Exercise input:

---

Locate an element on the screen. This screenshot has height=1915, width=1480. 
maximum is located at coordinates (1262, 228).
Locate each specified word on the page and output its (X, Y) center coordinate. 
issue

---

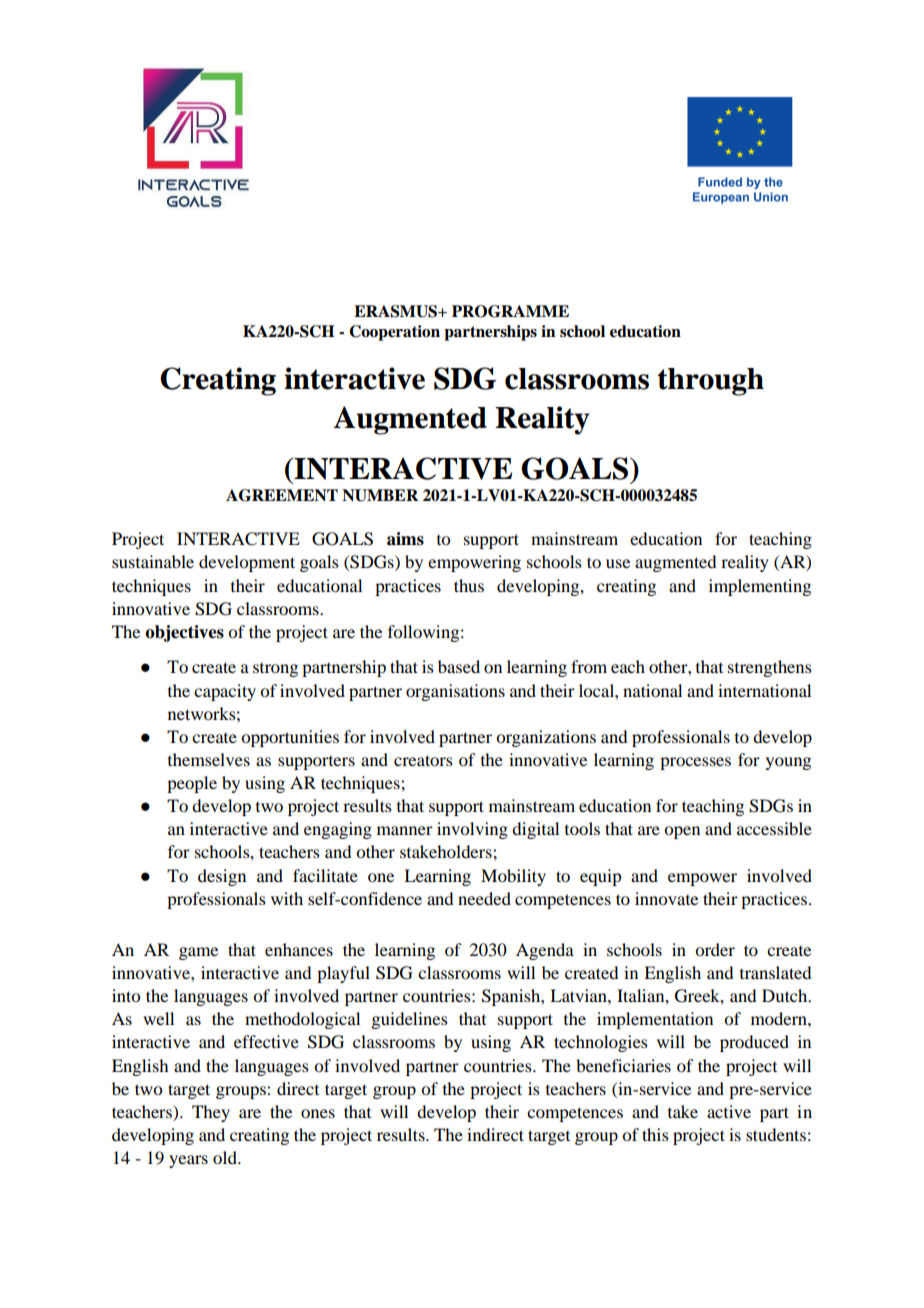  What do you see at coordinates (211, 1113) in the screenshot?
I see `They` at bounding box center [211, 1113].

---

Your goal: Copy the material starting with the line that contains "What do you" and going on through the line that contains "center [211, 1113].", leaving out the pictures.

Final result:
  What do you see at coordinates (211, 1113) in the screenshot?
I see `They` at bounding box center [211, 1113].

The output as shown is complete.